Eli Reviews: TomCat – Tom Scott and the L.A. Express (1974)

Tom Scott is THE session musician. If you’ve heard saxophone in the 1970s, you’ve heard him. When he was only 20 years old, Quincy Jones was already talking about him, how he could ‘play any idiom’. He’s the Jazz Man on Carole King’s classic paean, and the horn section arranger on Steely Dan’s Aja, even the funny electronic sounding melody that turns out is a Lyricon on Billie Jean.

I was excited to see some of his records are on Spotify. Sometimes Spotify has gaps – also depending on country – and I’m sure at one point I couldn’t access one of his records with his own band The L.A. Express. This one has cool cover art that I also find funny because I’ve had a recent run of jazz fusion discoveries, all with humanoid animals on the cover, that have turned out to be AI created. Tom Scott was an early adopter of the electronic wind instrument, the afore-mentioned Lyricon, but is all real. Guy can play anything.

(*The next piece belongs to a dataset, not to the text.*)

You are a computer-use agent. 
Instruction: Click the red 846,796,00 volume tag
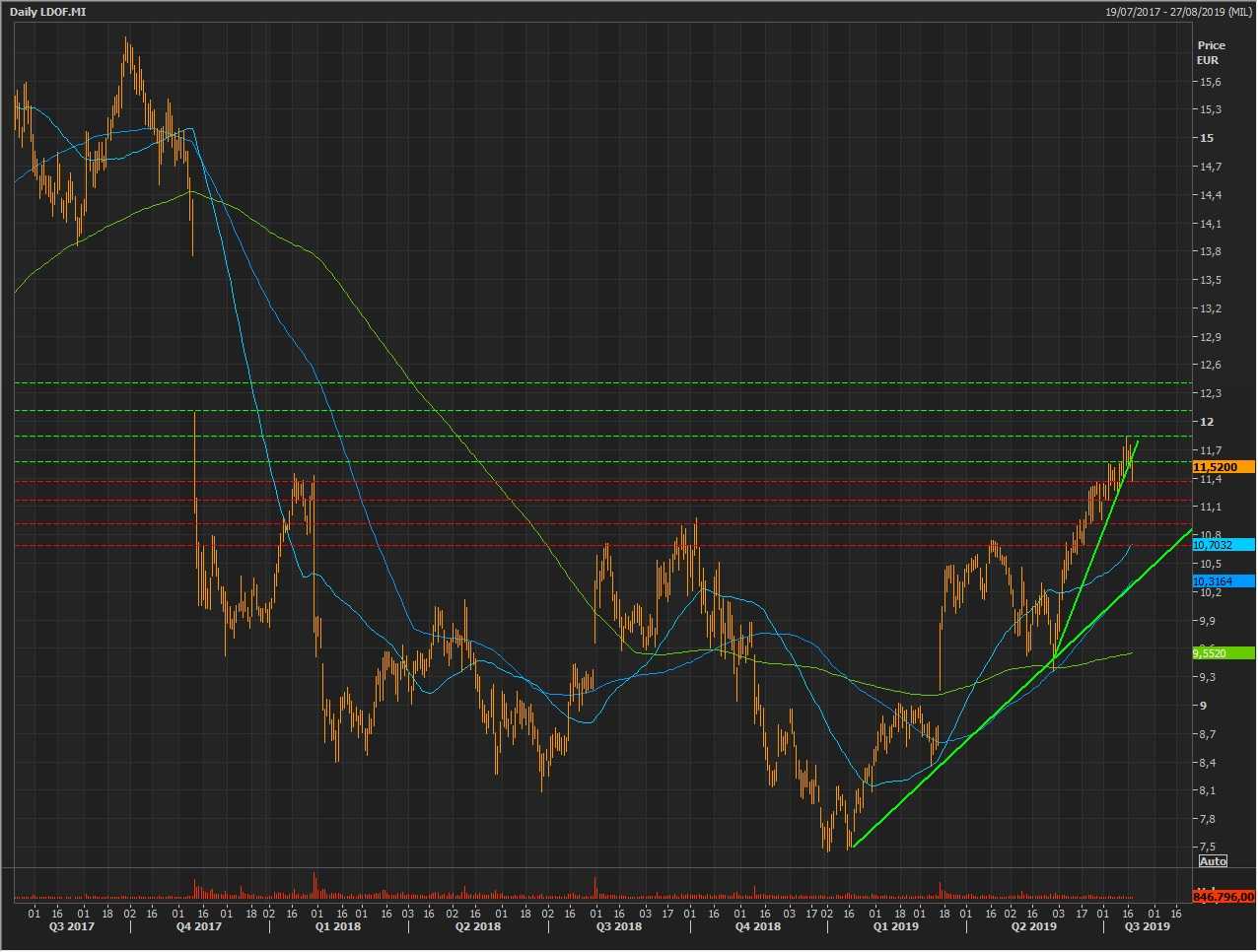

TomCat is a solid jazz funk fusion record. It goes around rock and bop and blues and shuffle elements and features great playing all-round – I like this keyboard player a lot, Larry Nash – but I can’t say I really loved it. Usually I’m out and about or at the gym when taking in my album listening and will be regularly checking my phone for track titles if I’m digging it. I didn’t do that until the ballad “Love Poem”, which features Scott as the entire horn and woodwind section. I also did go back and saved “Day Way” before it to my Transcription playlist for the really cool, angular language of the melody, but I think the more interesting stuff is in the latter half, with a rock-edge TV news intro sort of track, “Good Evening Mr. & Mrs. America & All The Ships” that Robben Ford really tears up.

“Backfence Cattin’” is mostly a cool funk groove in 3/4 that then pulls some clever metric switches. “Mondo” is pretty heavy, and Scott switches back to the synthesizer-sounding Lyricon for a rip. The last tune, “Refried”, is probably my favorite, at least for the intro groove, which I’m sure must have been sampled many a time. It’s a mostly dark tune and full of all that 1970s recording grit and richness I love so much. Unfortunately this is the only 70s from him available on Spotify, but I’m definitely going to hear him pop up soon enough in my music listening explorations – the guy really was on everything.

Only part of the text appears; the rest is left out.